Analyze how your opponent is playing at the net

First of all, you need to analyze as best you can the strengths and weaknesses of your opponent at the net.

Here are the things to look out for:

  • Their forehand volley (low, medium, high)
  • Their backhand volley (low, medium, high)
  • Their smash
  • Their position
  • Where they play their services and returns

Here are some first pointers based on what you can see:

  • If your opponent is not comfortable on one side of the court, you should make them play their volleys on that side.
  • If the player struggles to open their grip and their strings for a low volley (most of the balls will end up in the net), try and make him play low volleys near their feet.
  • If the player comes very close to the net when they can, or their smash isn’t great, try and play a lot of lobs.
  • Always surprise them of service and return. Don’t hesitate to change areas of the court, if they are always playing from the same position it’s too easy for them.
  • Test their reflexes. Don’t hesitate to take advantage of a tired player. It’s often very effective.

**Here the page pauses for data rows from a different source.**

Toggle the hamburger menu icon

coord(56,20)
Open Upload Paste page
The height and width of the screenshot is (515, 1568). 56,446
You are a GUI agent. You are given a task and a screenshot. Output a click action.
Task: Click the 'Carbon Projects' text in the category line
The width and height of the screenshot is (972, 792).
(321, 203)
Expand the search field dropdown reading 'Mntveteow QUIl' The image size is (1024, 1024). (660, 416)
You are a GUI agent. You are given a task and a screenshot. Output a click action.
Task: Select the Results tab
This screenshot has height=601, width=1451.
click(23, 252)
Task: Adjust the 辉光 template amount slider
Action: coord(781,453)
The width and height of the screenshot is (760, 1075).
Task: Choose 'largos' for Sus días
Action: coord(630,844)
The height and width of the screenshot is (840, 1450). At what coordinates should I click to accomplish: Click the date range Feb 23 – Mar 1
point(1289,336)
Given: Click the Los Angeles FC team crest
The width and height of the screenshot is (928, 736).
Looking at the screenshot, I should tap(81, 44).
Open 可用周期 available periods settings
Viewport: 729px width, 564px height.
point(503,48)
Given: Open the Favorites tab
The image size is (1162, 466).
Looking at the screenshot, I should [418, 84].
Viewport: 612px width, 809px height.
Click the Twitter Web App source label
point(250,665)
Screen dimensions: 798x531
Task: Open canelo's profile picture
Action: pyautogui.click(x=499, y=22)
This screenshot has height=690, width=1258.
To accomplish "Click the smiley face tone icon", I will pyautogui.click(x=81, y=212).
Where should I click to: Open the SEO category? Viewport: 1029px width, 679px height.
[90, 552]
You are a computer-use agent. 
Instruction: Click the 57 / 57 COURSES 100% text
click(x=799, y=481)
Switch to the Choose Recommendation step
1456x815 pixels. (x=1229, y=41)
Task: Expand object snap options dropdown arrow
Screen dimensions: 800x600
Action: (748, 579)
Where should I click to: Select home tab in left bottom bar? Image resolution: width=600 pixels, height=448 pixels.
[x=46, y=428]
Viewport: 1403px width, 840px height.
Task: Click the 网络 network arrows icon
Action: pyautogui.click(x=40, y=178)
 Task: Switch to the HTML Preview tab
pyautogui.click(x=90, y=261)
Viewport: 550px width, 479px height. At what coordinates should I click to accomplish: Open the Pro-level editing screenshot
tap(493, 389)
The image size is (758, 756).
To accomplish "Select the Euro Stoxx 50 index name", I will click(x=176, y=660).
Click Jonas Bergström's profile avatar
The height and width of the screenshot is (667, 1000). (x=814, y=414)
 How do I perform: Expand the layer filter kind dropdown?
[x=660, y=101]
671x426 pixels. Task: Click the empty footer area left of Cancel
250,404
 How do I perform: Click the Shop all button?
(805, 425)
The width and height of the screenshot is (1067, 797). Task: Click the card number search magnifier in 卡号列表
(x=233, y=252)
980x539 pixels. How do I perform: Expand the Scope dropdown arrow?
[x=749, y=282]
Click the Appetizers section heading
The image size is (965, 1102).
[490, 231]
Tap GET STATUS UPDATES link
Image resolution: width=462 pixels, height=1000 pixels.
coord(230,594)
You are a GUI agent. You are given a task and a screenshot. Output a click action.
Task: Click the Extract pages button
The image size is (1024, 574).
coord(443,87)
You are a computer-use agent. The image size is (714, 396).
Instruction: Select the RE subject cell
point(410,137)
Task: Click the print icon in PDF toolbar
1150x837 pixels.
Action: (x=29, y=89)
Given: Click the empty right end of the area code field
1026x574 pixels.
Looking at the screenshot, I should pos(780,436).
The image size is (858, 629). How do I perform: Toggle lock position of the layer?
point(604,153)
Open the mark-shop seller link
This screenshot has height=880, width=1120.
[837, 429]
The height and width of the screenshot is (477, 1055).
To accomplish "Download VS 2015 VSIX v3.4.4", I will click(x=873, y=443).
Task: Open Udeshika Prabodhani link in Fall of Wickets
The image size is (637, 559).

The position and the timing of the strike

Your positioning is going to be very important. Here are some tips:

  • Stay close to the baseline!
    It’s very important not to move too far back. The further you are the more time your opponent will have to come up adjust their volleys. Inversely, the closer you are to your opponent the less time they’ll have to organize themselves. Whatsmore the further you are the smaller angle you’ll have to adjust your passing shot.
  • Strike the ball as it’s coming up (when possible). Staying close to the line will help you hit the ball earlier and make impact higher. This will give you a larger angle to hit past the opponent.
  • If the player comes very close to the net when they can, or their smash isn’t great, try and play a lot of lobs.
  • Move forward if you are able to hit a difficult low ball to your opponent. Your opponent will not be ready and probably hit the ball short. If your opponent is close to the net, they may opt for a drop volley, so it’s important to move forward after a good shot when you’re behind the baseline.


Areas of play

In this section we’re going to look at two ways to respond to a volleyer:

  • Single passing shot
    Three criteria (all to meet or not depending on your ability and how you feel) : if your opponent has a good volley, is close to the net and you’re not in a bad position.
    The passing shout should be aggressive with the aim of scoring a quick point. It’s important not to be intimidated by your opponent or show them you if you are, if so, they will be too comfortable at the net. If they are covering the court well (angle theory) you should be hitting crossed. If they are staying central you have more space to hit it down the line.
  • Two passing shots
    The same criteria apply but the other way around.
    If your opponent does not have a very dangerous volley, if they are far enough from the net and/or if the situation is unfavorable, it’s best to use two passing shots. We can also add another criteria: if you don’t have an angle! In other words, if the opponent played in a central area.
    The idea is to try and win the point with two shots, the first being a difficult low ball for the opponent and the second to finish the point.
    In terms of area of play, the first shot should be relatively short and central to not give your opponent an angle. Use lift to keep the ball traveling after the net, or a flat shot to keep the ball low.
    For the second passing shot, we have the same goal as the one-shot technique, win the point!
    This technique should be used if the opponent doesn’t have a dangerous volley. You should force your opponent to play the first volley for all points.
  • Lob
    Another effective solution is the lob. You need to analyze to factors: the quality of your opponent’s smash and their position. Don’t hesitate to use a lob if your opponent’s smash is not up to par, or if they are coming close to the net whenever they can or and aren’t returning to their normal stance.There are two types of lob:A defensive flat lob:
    When you’re in a very bad situation, the aim is to rebalance the scales so you can get in a better situation. Don’t hesitate to lob very high and far to destabilize your opponent. Too often, players won’t use the lob and this makes it easy for your opponent to perform a smash and if they have a good smash you’ll lose the point. It’s better to do a few bad lobs and destabilize your opponent.Lob with lift:
    To be used in a not too bad a situation. This stroke must be made with the intention of winning the point. The lob will have to be very high and long to make it difficult for your opponent. Also, try to disguise it so that your opponent does not see it coming.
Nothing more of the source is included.